Silky Shah: I think this shift is on people who are currently living in the U.S. who have maybe been here for years, who are immigrants and who don’t have status. A lot has shifted to support them. Obama was forced to move after the failure of immigration reform . . . he implemented Deferred Action for Childhood Arrivals (DACA), attempted DACA, that didn’t happen, but that’s because there is a movement that’s really supporting people who are immigrants who are undocumented.

But, for people who are coming, there’s a different story. There isn’t the same base of organizing and support for people who are seeking asylum who are refugees. The number of refugees allowed to enter the country every year is so low. So, what you saw in the Trump era was that states and localities, because of pressure from immigrant rights groups, were saying, “Oh, we can prevent the federal government’s strategy of using the criminal legal system to target immigrants.” That started happening more, and that reduced the number of people being targeted within the interior. But, at the same time, despite the family separation crisis, despite the Muslim ban, a lot of people saw those fights as legal fights. There wasn’t an organizing base in the same way.

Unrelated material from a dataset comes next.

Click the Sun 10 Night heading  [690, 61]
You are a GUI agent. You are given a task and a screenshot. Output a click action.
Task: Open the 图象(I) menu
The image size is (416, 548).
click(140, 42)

There was a movement to abolish ICE – and that has actually really helped a lot of our wins on detention – but there wasn’t an organizing base around supporting people coming in. And, of course, the numbers of people who are coming because of climate crisis, economic crisis, etc. is growing. And so it was really shocking to see Biden take Stephen Miller’s framework and say, We’re going to keep Title 42. Title 42 is the obscure public health measure that says, during a pandemic, we can expel any immigrants that come to the border. On the border, everything has moved to the right. The reality is that Democrats don’t have any vision. And so it’s been a huge challenge for the movement. And because those things are equated, any sort of possibility of getting legalization often includes more border security, more criminalization. Those trade-offs are a constant tension within the movement.

Narrative Initiative: Who is your book’s audience? And what do you want them to take from it?

Silky Shah: I’m working on the first part of the book, which is really a history of the immigration system through the lens of mass incarceration. It is very exhaustive. So, that’s been a process. There are a lot of immigrant narratives out there. What I’m really trying to do is have the immigration system be one of my characters, but, in the second part of the book, it’s really the immigrant rights movement. The audience is our folks who have not really seen that connection between immigration and the prison industrial complex and helping them understand it better. As immigrant justice activists, ending the prison industrial complex is going to be central to getting immigrant justice.